Dopo la laurea in psicologia conseguita all'Università di Roma[1], ha svolto la sua attività professionale tra la Capitale e la Toscana, che non si racchiude solo nel documentario Due volte genitori ma in tutti i suoi sforzi da volontaria e da psicologa psicoterapeuta. Si ricordano le sue partecipazioni a convegni e manifestazioni (volantinaggi e presenza sul carro AGEDO durante diversi Gay Pride in difesa dei diritti delle persone omosessuali). Attiva come volontaria nell’Agedo, è stata la fondatrice e prima presidente della sezione di Roma.

La morte prematura

Venuta a mancare a soli 46 anni a causa di un tumore[1], ha lasciato un patrimonio enorme per tutta la comunità LGBTI.

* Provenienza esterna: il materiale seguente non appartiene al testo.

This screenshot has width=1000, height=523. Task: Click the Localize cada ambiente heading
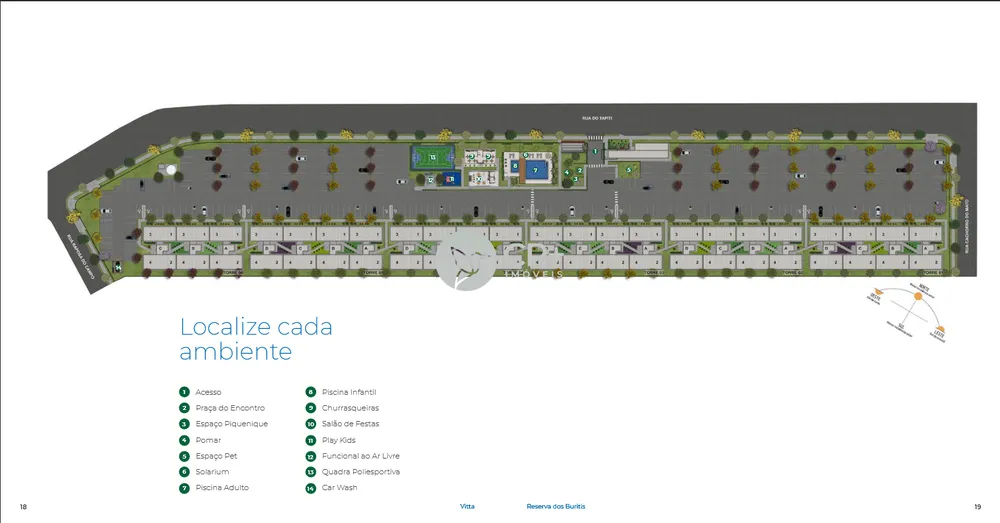[256, 339]
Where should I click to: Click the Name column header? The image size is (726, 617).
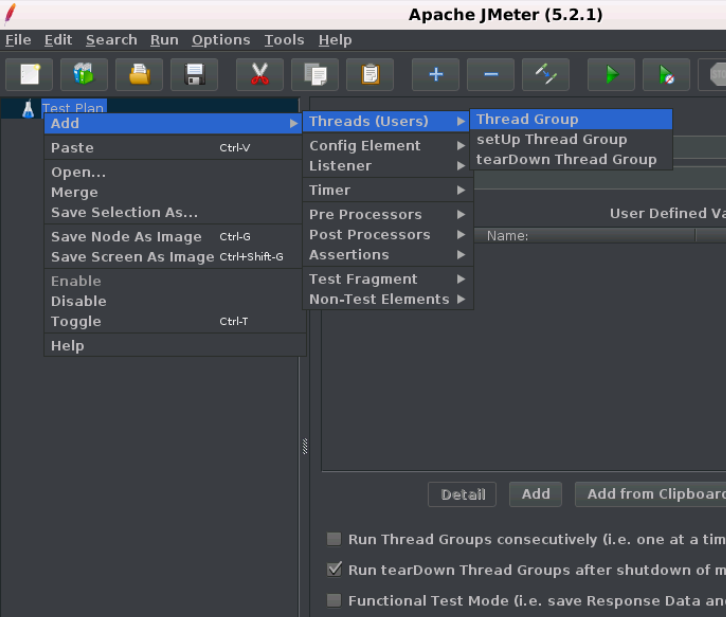coord(584,236)
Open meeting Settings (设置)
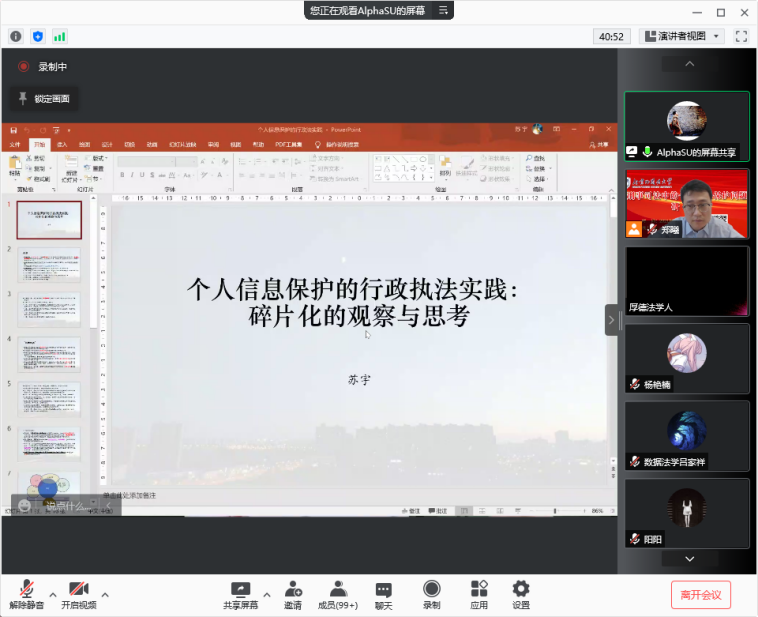The width and height of the screenshot is (758, 617). (x=521, y=595)
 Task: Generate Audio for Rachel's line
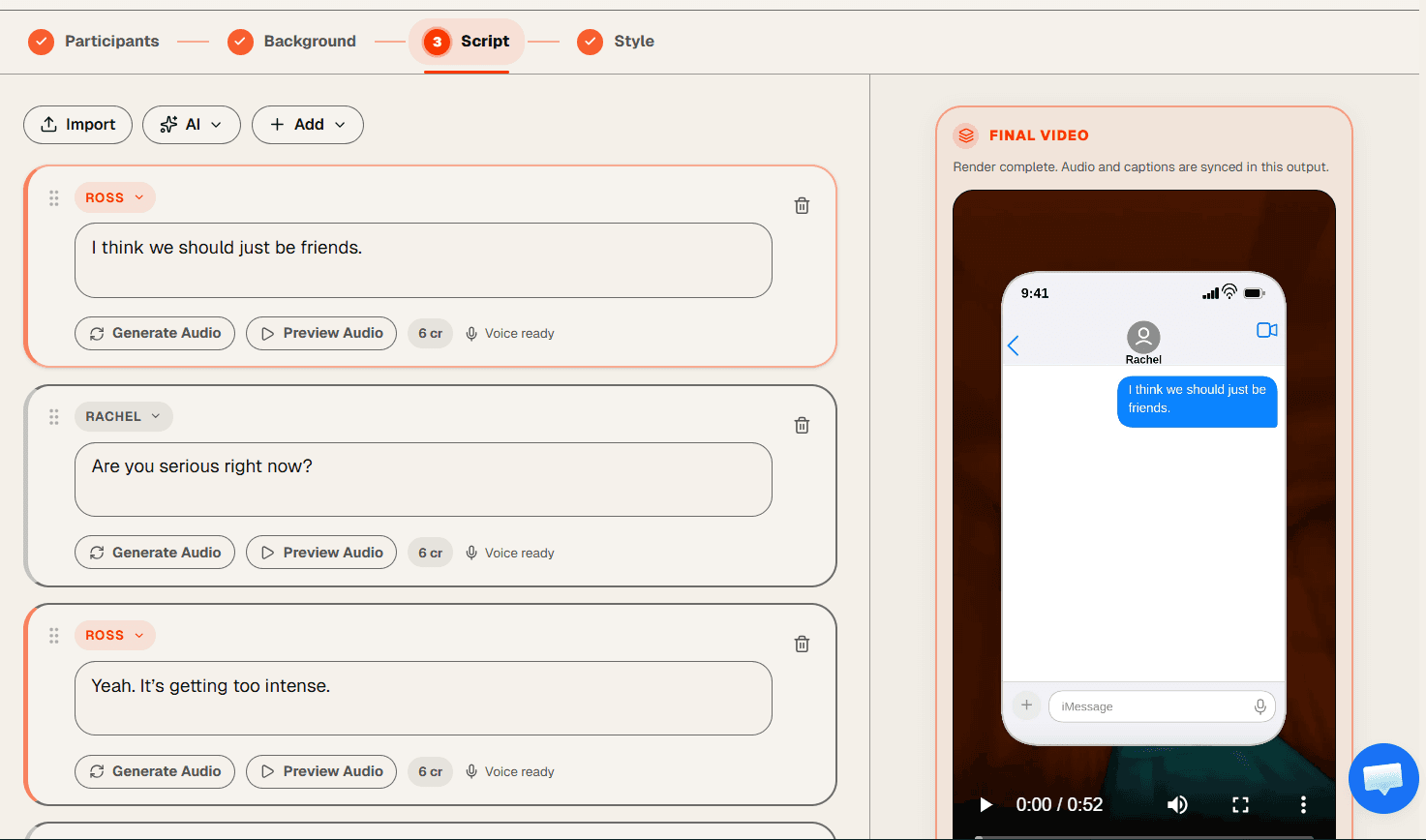[x=154, y=552]
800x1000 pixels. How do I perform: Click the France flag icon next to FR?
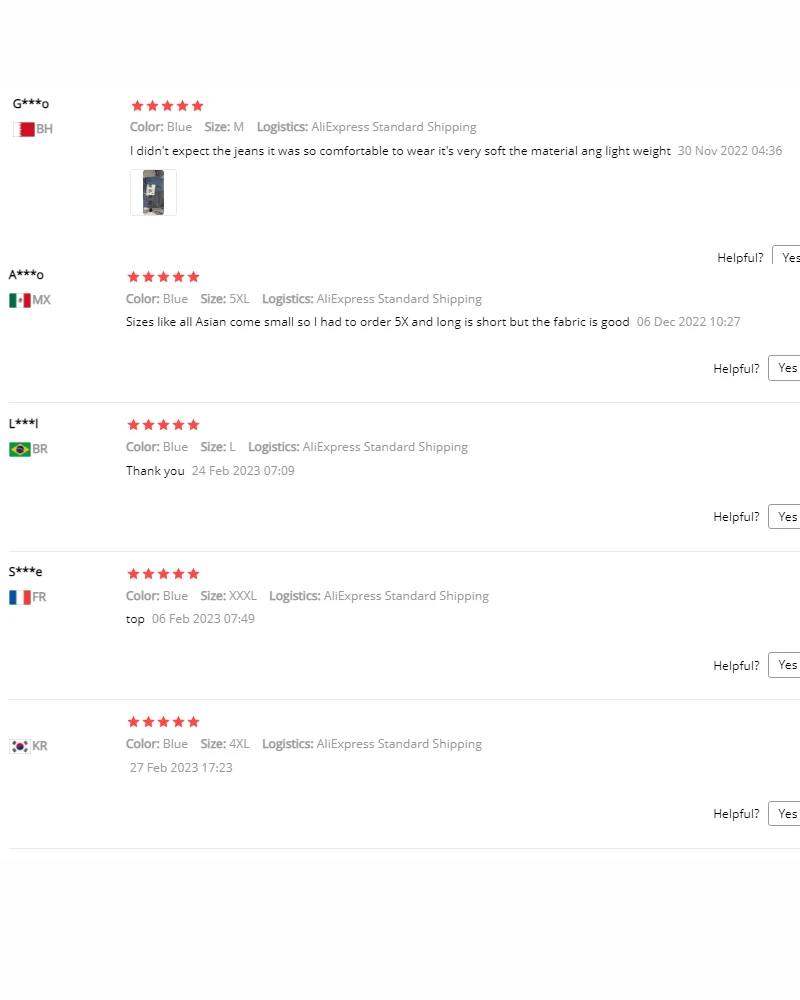click(19, 597)
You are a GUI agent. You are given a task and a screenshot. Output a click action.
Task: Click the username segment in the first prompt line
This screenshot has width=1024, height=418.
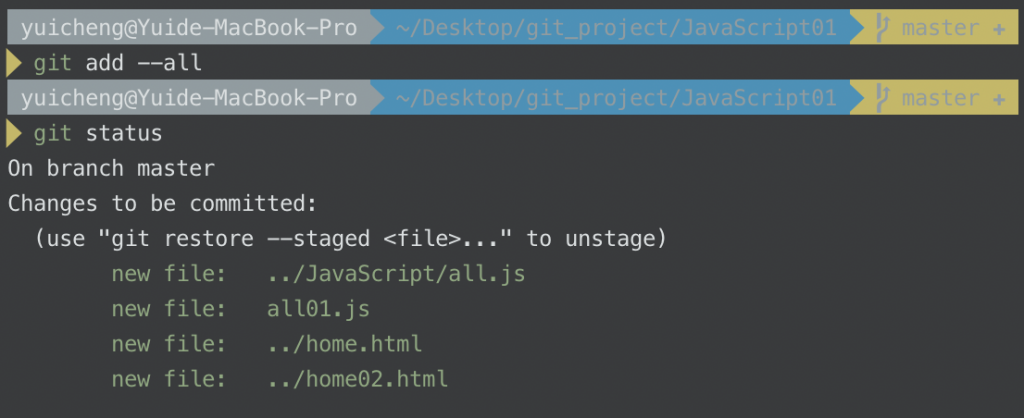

I funerali si svolsero presso cimitero di Capezzano Pianore; in seguito venne portata ad Arezzo per essere cremata, così come da sua espressa volontà[1].

Attività

  • Lucia Bonucelli ha lavorato nella sede di Roma dell'associazione Agedo presso il Circolo di cultura omosessuale Mario Mieli di Roma, curando la formazione dei volontari nonché la costruzione del gruppo di autoaiuto dei genitori di persone omosessuali.
  • Dal novembre del 2007 al marzo del 2008 ha curato la selezione dei partecipanti, collaborando nella definizione della sceneggiatura e nel montaggio del video Due volte genitori, girato da Claudio Cipelletti, nell'ambito del Progetto Daphne Family matters[1].

Note

  1. 1,0 1,1 1,2 1,3 1,4 Madre muore a 46 anni stroncata da un tumore, Il Tirreno, 10 ottobre 2013.